Thesis Abstracts 2002

Research and Graduate Studies Electrical and Computer Engineering

Detecting Malicious Use with Unlabelled Data Using Clustering and Outlier Analysis

By: Carosielli, Luciano, MASc

Supervisor: Dr. G.S. Knight

Abstract

Most commercial intrusion detection systems (IDSs) presently available are signature based network IDSs. Organisations using these IDSs are still experiencing difficulties in detecting intrusive activity within their networks due to the fact that novel attacks are consistently being released, not all attacks go through the network, and analysts can easily miss legitimate alarms when reviewing the vast alarm logs produced. Research into improving anomaly based IDSs has been receiving increasing attention within the last ten years. Many researchers are utilizing popular data mining techniques in an effort to effectively detect intrusive activity. Empirical results obtained so far have demonstrated that these techniques can be effective when trained/calibrated using labelled datasets. Unfortunately, the creation of these labelled datasets is resource intensive.

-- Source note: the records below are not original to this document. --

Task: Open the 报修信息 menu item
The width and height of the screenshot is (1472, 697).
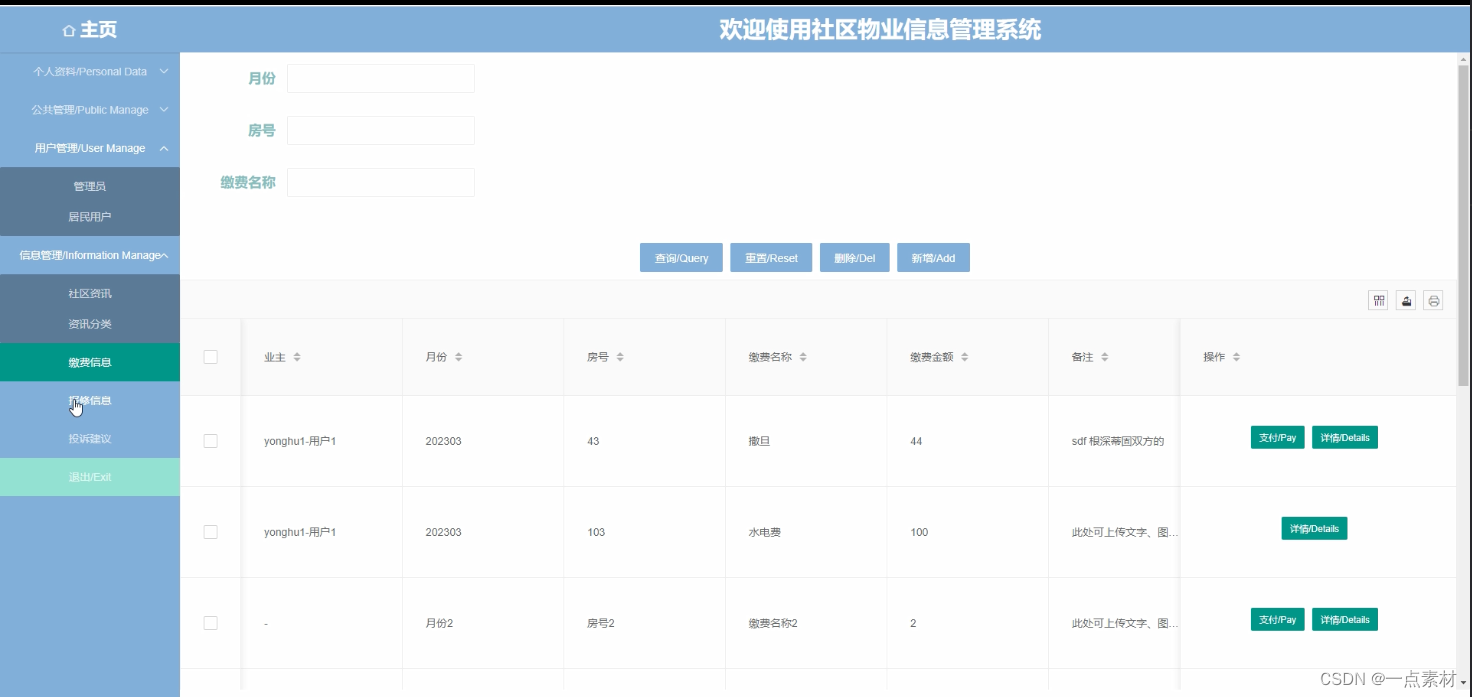Action: [x=90, y=400]
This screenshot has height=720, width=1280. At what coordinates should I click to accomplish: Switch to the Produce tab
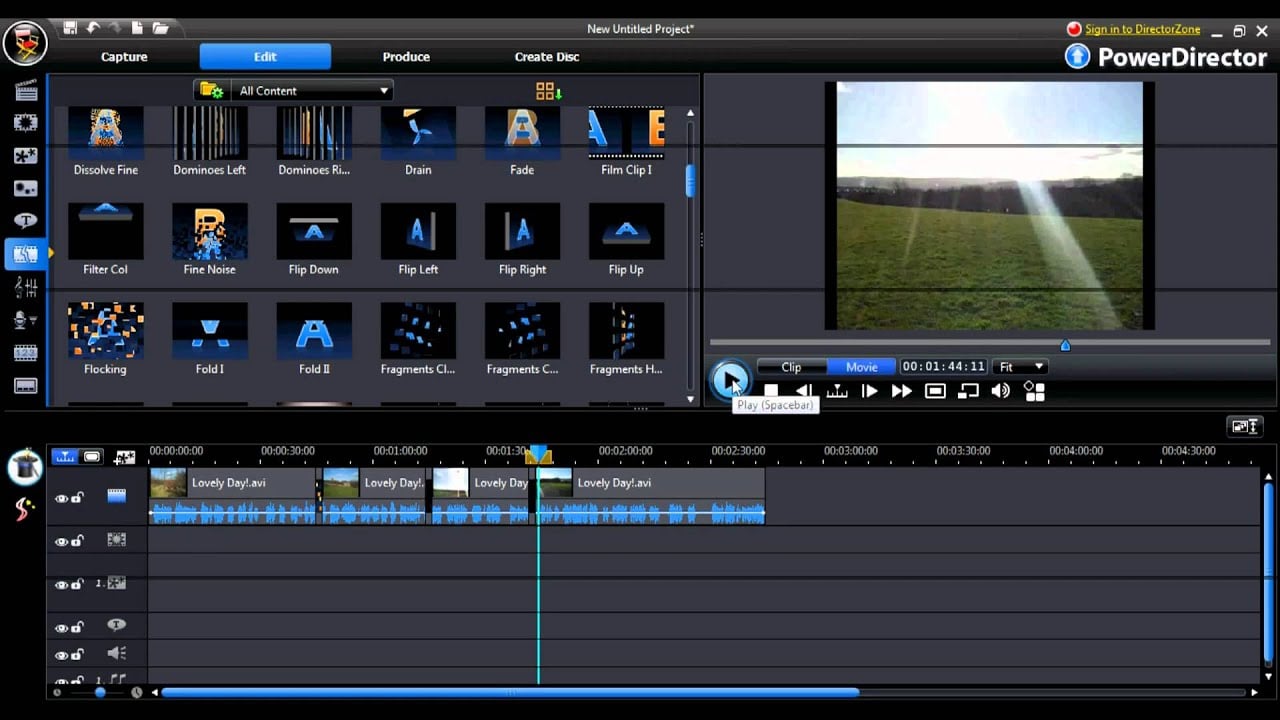pos(405,57)
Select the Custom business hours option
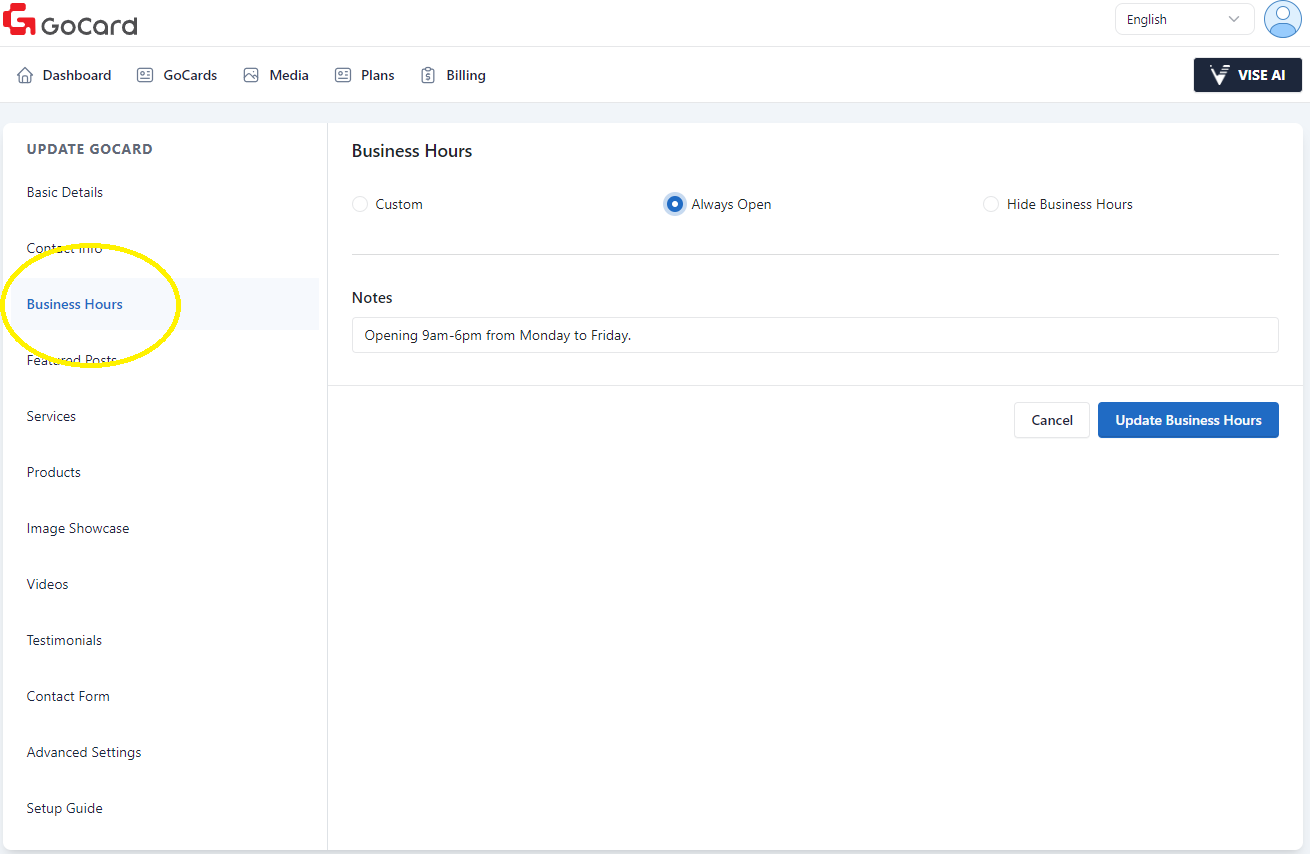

This thesis simulates and analyses malicious activity on an existing local area network to determine if it is possible to detect the malicious activity with data mining techniques using unlabelled datasets. The network connection data collected when using several popular malware tools is combined with intranet and Internet daily usage connection data to create training and test datasets. Semi-discrete decomposition (SDD) is used as a clustering and outlier analysis technique to identify the connections within the training datasets and classify the previously unseen connections within the test datasets as either normal or anomalous. The empirical results obtained during this thesis will be compared to the results obtained by the existing data mining techniques to determine SDD's labelling and classifying effectiveness.